Saturday, November 16, 2013

TDSB "Educational Gaps" Map

This one is for the TDSB-focused reader, the Globe and Mail has just published an interesting interactive map - it combines Statistics Canada data on median family income in Toronto neighbourhoods with grade score data from the Education Quality and Accountability Office. The map shows what most of us would expect to see, schools concentrated in higher-income neighbourhoods show a higher rate of compliance with the provincial standards. But for those of us who live in Toronto we'll find that there are some interesting outliers - actualy more like a unique data set, specifically north Scarborough. These pockets traditionally known as Milliken and Agincourt are on the low-end of the median total income range, but have a high concentration of schools that successfully meet provincial standards.

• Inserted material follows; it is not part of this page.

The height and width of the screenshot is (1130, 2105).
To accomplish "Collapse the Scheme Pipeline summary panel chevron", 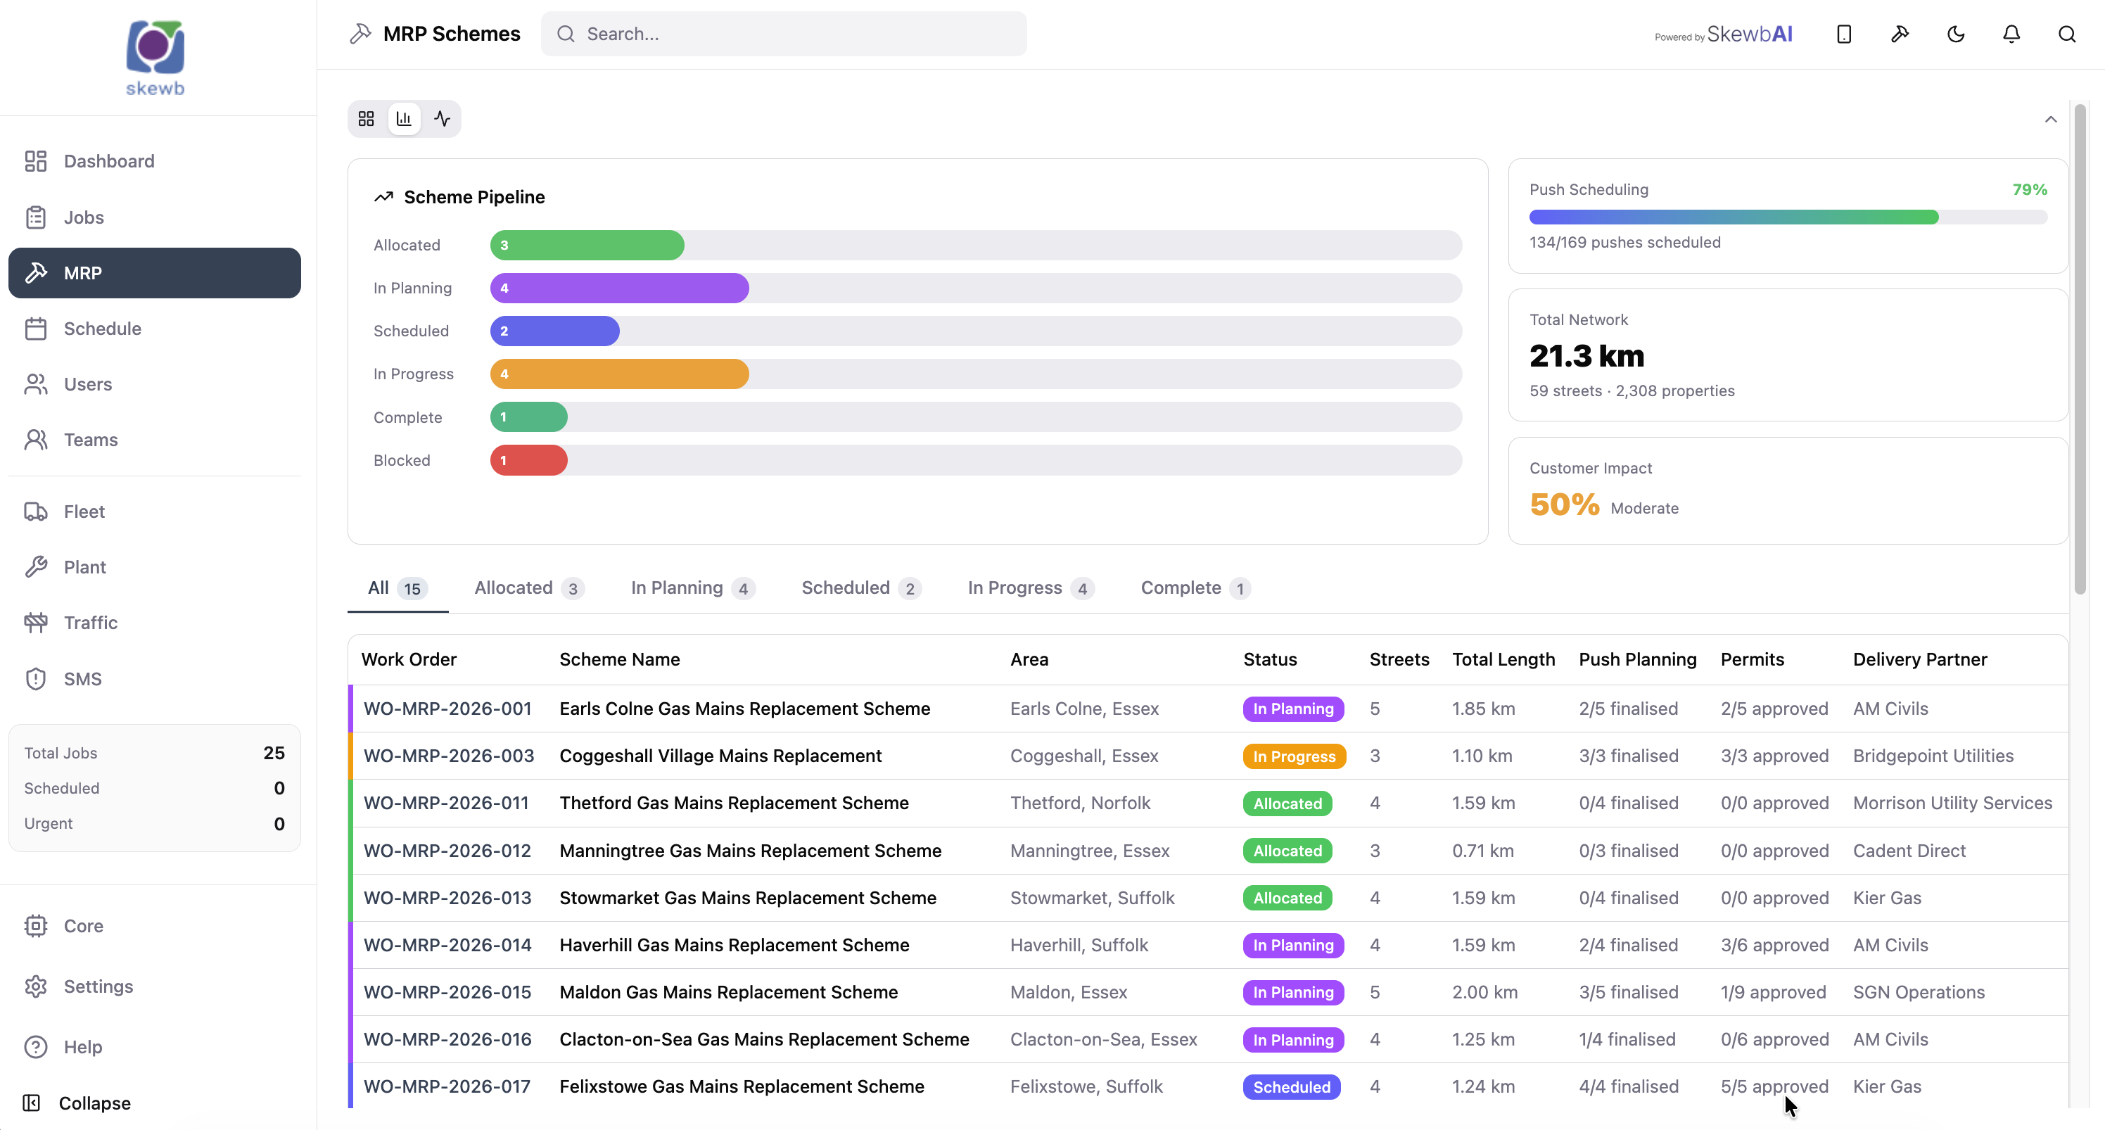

Also worth mentioning is A tale of two schools: The correlation between income and education in Toronto, a Globe and Mail article comparing a well-to-do Toronto neihbourhood school and a low income / primarily immigrant Toronto neighbourhood school. Still doesn't explain the north Scarborough scenario...perhaps another data variable would help shed some light on this...

Sunday, November 3, 2013

Financial Literacy...Some Noteworthy Resources for Educators

November is Financial Literacy Month in Canada, and we thought we’d just share some sites / resources that contain useful materials for educators and consumers.


ABC Life Literacy Canada

ABC Life Literacy Canada is a non-profit organization with a pretty broad vision and mission. One of its Programs and Initiatives sections is Money Matters, a financial literacy and education savings program for adult learners. It has some useful resources, tools, tips and activities to help adults who need to work on money management and simple financial literacy. This group of adults encompasses a wider range of Canadians than one would suspect, as captured in an Ipsos Reid backgrounder on money management and Canadians, e.g.:
Seven in Ten (72%) Canadians Not Fully Confident Their Math and Money Management Skills Will Help them Plan for a Secure Financial Future Four in
Ten (38%) Canadians Say They Don’t Put Anything Away for Savings on a Monthly Basis, Average is $211 a Month


Canadian Centre for Financial Literacy (CCFL)

The Canadian Centre for Financial Literacy (CCFL) was launched in 2008, this CCFL is a division of the national, charitable organization SEDI. Dedicated to supporting financial literacy capacity across Canada, this site would be useful to for the teen / high school student. The CCFL also has a blog and one of its categories is Financial Literacy Matters, with the most recent post featuring a financial literacy comic book produced for older youth by the Healthy Aboriginal Network.


Canadian Education Association

Financial Literacy resources available / published Education Canada, the Canadian Education Association’s online magazine.

Financial Literacy: Getting Beyond the Markets
An article by Jim Stanford, and economist with the Canadian Auto Workers. Stanford takes a more holistic approach to the concept of financial literacy, moving beyond the obvious “individual responsibility” marker and also connecting it to financial systems with a causes and solutions lens, e.g.:
...it is fantasy to hope that greater knowledge on the part of individual investors could somehow stabilize the workings of macro financial markets. Financial literacy can be a welcome addition to curriculum, but it should focus on the causes and potential solutions to Canadians’ financial problems, including an honest look at the financial industry, rather than encouraging them to accept an unfair, unequal world, and then adjust themselves to it.
Also worth noting is an online publication by Stanford, in conjunction with the Canadian Centre for Policy Alternatives, Economics For Everyone - a primer aiming to provide a non-technical introduction to economics.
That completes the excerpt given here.